Dog.prototype.constructor = Dog
Dog.prototype.bark = function () {
  // The equivalent of `super.stop()`
  Animal.prototype.stop.call(this)
  console.log(`${this.name} says "woof woof"`)
}
Dog.prototype.slowDown = function () {
  setTimeout(() => Animal.prototype.stop.call(this), 1000)
}

Dog.callDogs = function (...args) {
  if (args.length > 0) {
    args.forEach((dog) => {
      console.log(`Come home, ${dog.name}... `)
    })
  }
}

let dog = new Dog('Ned')
dog.bark() // Ned is standing still.
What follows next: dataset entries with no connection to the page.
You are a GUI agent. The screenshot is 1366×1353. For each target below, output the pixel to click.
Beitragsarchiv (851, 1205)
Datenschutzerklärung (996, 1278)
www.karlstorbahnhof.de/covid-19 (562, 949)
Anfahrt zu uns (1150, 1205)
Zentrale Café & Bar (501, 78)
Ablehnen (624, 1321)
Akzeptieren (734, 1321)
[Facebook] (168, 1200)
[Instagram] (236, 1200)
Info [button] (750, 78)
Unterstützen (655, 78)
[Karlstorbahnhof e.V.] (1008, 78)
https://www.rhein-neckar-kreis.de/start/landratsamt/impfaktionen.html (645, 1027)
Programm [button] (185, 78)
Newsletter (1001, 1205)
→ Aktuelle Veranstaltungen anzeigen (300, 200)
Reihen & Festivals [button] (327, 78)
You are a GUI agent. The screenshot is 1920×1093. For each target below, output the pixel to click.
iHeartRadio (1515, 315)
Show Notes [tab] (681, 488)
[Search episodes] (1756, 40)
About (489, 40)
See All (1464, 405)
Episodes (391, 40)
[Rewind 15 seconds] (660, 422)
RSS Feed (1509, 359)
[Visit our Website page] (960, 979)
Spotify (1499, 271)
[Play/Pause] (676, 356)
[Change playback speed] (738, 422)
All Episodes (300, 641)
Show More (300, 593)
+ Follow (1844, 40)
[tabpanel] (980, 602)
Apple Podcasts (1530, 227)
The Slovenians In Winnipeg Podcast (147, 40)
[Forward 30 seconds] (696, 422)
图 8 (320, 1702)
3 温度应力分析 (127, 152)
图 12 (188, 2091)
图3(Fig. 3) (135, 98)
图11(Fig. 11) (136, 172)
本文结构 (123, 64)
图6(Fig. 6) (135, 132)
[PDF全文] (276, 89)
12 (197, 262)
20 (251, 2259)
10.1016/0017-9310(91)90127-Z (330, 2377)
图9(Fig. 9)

Ned says "woof woof"

// The inherited methods are still available
dog.run(10) // Ned runs with speed 10
dog.stop() // Ned is standing still

Dog.callDogs(dog)

A few things worth pointing out in the desugared version:

  • Animal.call(this, name) runs the parent constructor against the new instance - this is what super(name) does in a class.
  • Dog.__proto__ = Animal sets up static method inheritance. This is why Dog.callDogs works as a static method, and why Dog can see static properties defined on Animal.
  • Dog.prototype = Object.create(Animal.prototype) sets up instance method inheritance - the chain that property lookup walks for any Dog instance.
  • Animal.prototype.stop.call(this) is super.stop() - reach up to the parent's method and call it with the current instance's this.

Takeaways

  • JavaScript's "inheritance" is property lookup walking a chain. Every object has a [[Prototype]]; lookup follows it until the value is found or the chain ends at null.
  • prototype (on constructors) becomes the [[Prototype]] (on instances) of any object created with new.
  • new does four things: creates an object, links its [[Prototype]] to the constructor's prototype, runs the constructor with this bound, and returns the new object.
  • class is sugar. Subclassing wires up two chains - the instance chain (Dog.prototypeAnimal.prototype) for methods, and the constructor chain (Dog.__proto__Animal) for static methods.
  • super is the explicit reach-up to the parent's constructor or method. In desugared form, it's Animal.call(this, ...) for constructors and Animal.prototype.method.call(this, ...) for methods.